規模はとても小さいですが、間違いなく「学習するAI」がゲームの中で動いたのです。
なぜわざわざヤギでAIを作ったのか
「面白いけど、何の役に立つの?」と思うかもしれません。実はここに、この研究の一番大事なメッセージがあります。
デ・ウィンター氏が書いた論文のタイトルは、ずばり「もしLLMが人間のような特性を持つなら、『エイジ オブ エンパイアII』もそうだ」です。LLMとは、ChatGPTのような文章を書けるAIのことです。

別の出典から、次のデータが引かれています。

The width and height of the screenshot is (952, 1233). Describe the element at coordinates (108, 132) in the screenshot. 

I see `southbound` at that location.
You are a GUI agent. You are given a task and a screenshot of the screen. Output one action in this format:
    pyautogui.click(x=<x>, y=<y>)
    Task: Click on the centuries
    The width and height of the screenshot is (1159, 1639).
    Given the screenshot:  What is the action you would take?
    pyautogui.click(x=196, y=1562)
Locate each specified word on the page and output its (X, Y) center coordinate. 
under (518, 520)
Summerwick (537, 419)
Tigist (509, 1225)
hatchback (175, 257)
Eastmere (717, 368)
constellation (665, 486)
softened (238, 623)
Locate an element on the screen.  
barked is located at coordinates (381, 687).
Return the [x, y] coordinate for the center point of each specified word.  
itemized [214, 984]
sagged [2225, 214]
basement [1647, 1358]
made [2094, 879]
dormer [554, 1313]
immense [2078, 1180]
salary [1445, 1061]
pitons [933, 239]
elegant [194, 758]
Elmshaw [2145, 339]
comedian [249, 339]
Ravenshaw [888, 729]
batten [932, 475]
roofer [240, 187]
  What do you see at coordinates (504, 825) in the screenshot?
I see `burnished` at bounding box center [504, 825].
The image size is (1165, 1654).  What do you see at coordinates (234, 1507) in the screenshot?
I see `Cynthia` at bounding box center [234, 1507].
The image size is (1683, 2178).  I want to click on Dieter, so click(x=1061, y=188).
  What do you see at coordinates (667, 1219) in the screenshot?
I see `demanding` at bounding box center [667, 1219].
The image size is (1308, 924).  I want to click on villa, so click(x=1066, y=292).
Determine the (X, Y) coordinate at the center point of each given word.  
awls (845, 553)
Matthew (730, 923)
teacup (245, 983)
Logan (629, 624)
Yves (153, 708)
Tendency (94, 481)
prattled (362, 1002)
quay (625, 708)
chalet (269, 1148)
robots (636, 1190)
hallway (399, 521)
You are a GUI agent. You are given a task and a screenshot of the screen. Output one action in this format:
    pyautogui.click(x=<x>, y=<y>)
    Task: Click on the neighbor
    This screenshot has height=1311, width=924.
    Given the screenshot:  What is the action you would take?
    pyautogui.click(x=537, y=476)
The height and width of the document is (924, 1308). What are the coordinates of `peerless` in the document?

彼が問題にしているのは、AIを安易に「人間っぽい」と語ってしまう風潮です。
論文では、2024年半ばから2026年半ばに出た315本のAI論文を調べました。すると、そのうち57%が「AIは人間のような特性を持っている」と最初から決めつけて議論を始めていたといいます。
「人間っぽさ」は中身ではなく見た目で決まる
彼の主張はシンプルです。
同じ計算でも、チャット画面に文字で出てくると「人間みたい」と感じます。でも、その答えをゲーム内のヤギの動きで見せられたら、誰も「ヤギに心がある」とは思いません。
つまり「人間っぽさ」は、AIの中身ではなく、見せ方(プレゼンテーション)で決まっているというわけです。
だからこそ彼は、「自然な言葉で訓練されたからといって、AIが人間のように振る舞うと決めつけるのはやめよう」と訴えています。AIの能力は、思い込みではなく実際の動きで測るべきだ、という主張です。
ゲームの中に計算機を作る文化
実は「ゲームの中に計算機を作る」試みは、今回が初めてではありません。世界中の技術好きが挑戦してきた、ひとつの文化なのです。
代表例をいくつか挙げてみましょう。
- マインクラフト:「レッドストーン」という仕組みで論理回路を作れます。CPU・メモリ・画面表示まで作られ、ゲーム『テトリス』が動いた例もあります
- テラリア:ゲーム内の配線機能を使って、32ビットの本格的なCPU(RISC-V)が作られました
- エイジ オブ エンパイアII:今回のヤギによるニューラルネットワーク
これらに共通するのは、「十分に自由なゲームは、理論上どんな計算でもできる」という事実です。専門用語では「チューリング完全」と呼びます。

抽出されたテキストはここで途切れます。